17 Jul 2013

Snowden seeks temporary asylum in Russia

9:31 pm on 17 July 2013

Former US spy agency contractor Edward Snowden has applied for temporary asylum in Russia

Russia's Migration Service confirmed that Mr Snowden completed the relevant paperwork at Moscow's Sheremetyevo airport, where he has been since flying in from Hong Kong on 23 June.

He is wanted by the US for leaking details of government surveillance programmes and has not risked taking any flight that might be intercepted by the United States.

His American passport has been cancelled, so with no travel documents he has been unable to take up asylum offers from a number of Latin American states.

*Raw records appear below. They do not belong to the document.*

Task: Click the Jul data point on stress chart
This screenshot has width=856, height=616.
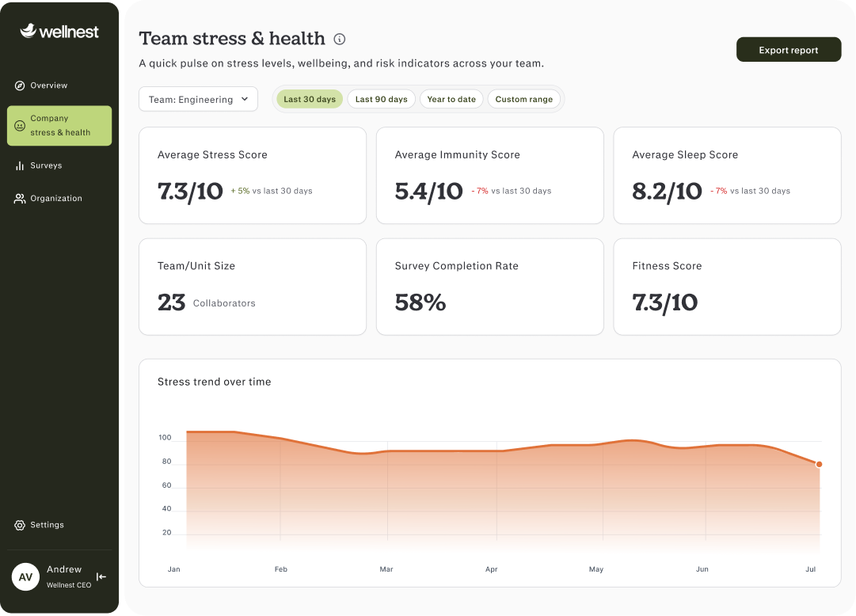Action: click(819, 464)
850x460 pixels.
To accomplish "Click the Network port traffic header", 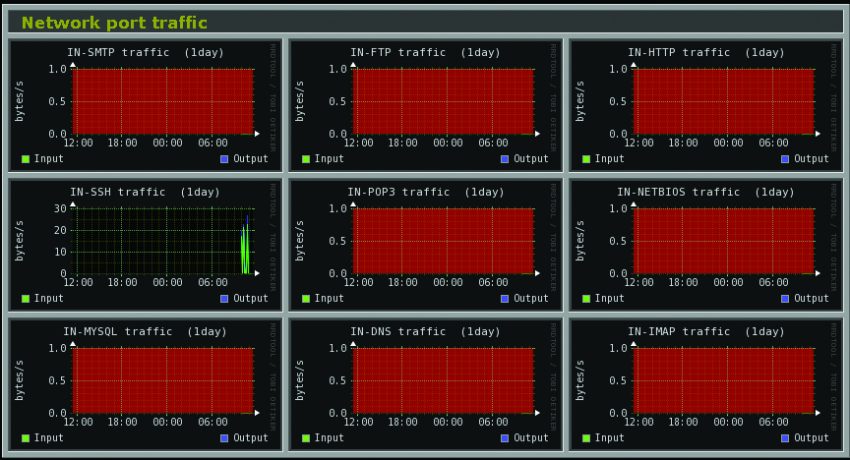I will 115,22.
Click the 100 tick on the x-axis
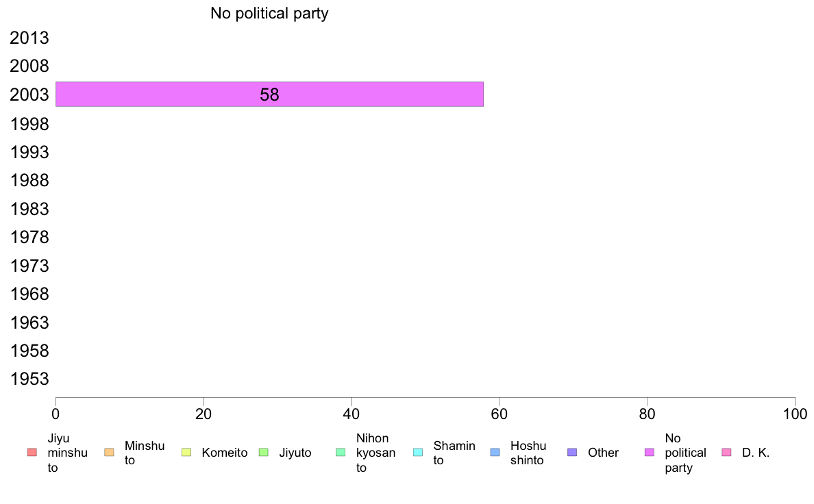Screen dimensions: 814x504 795,414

Mr Snowden said on Friday he would seek refuge in Russia only until he can travel to one of the three Latin American countries ready to give him political asylum - Venezuela, Bolivia and Nicaragua.

Unlike political asylum, granting Mr Snowden temporary asylum would not require a decree from President Vladimir Putin, who may hope it is the best option for minimising the damage to US ties without looking weak in the eyes of Russians, Reuters reports.

The White House said Mr Snowden should be expelled and returned to the United States to face trial on espionage charges.

"He is not a human rights activist, he is not a dissident. He is accused of leaking classified information," White House spokesman Jay Carney said.

Russian President Vladimir Putin said on Wednesday that bilateral relations with the US are more important than "squabbles between special services". The BBC reports Mr Putin said Edward Snowden had been warned against any "activity that harms Russian-American relations".

Lawsuit aims to stop US surveillance

A lawsuit has been filed against the United States government by a coalition of rights groups from across the political spectrum to try to halt its electronic surveillance programme.

The lawsuit argues that the collection of phone records is an illegal and unconstitutional programme of electronic surveillance. It demands that the US government return and destroys all telephone communication it has.